Para tanto, manda vir de sua biblioteca a coleção de diapositivos que ele mesmo fizera
durante a viagem e apresenta a conferência "Imagens da Região dos Índios Pueblos da
América do Norte" em 21 de abril.
Warburg envia suas anotações da palestra a seu bibliotecário Fritz Saxl com a instrução
expressa de não publicar e de não mostrá-las a ninguém, com exceção de seu amigo
Ernst Cassirer.
Saxl obedeceu à ordem até 20 anos após a morte de Warburg, publicando as notas em
inglês no Warburg Institute em Londres. A edição alemã só seria publicada quase 40
anos depois. Hoje, tal escrito breve é considerado chave para o pensamento inovador
de Warburg sobre as imagens que povoam nosso mundo e hoje ocupam todos os
nossos espaços, dos mais públicos aos mais íntimos.

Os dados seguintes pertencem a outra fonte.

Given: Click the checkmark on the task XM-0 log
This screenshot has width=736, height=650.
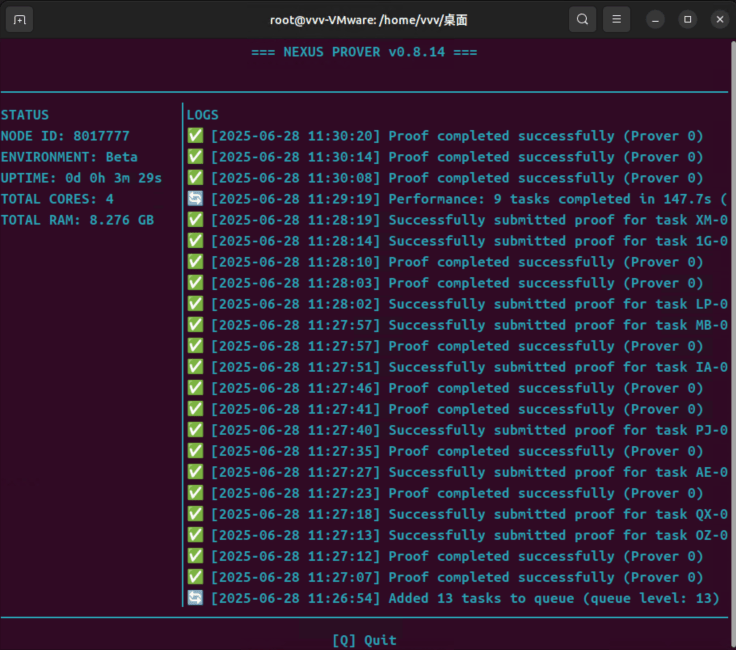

É a demonstração da ousada tese de Aby Warburg sobre algo que ele chama de
Nachleben, palavra alemã criada por ele (como costumava fazer com frequência) e que
significa "pós-vida", uma vida após a vida. Não se trata de vida póstuma, como alguns a
traduziram, pois não é vida após a morte. Tampouco é "sobrevivência" ou "sobrevida"
como tantos outros a traduziram, pois não é continuação da vida após uma crise ou uma
ameaça. A imagem é sempre uma pós-vida.
Um "guarda-venenos"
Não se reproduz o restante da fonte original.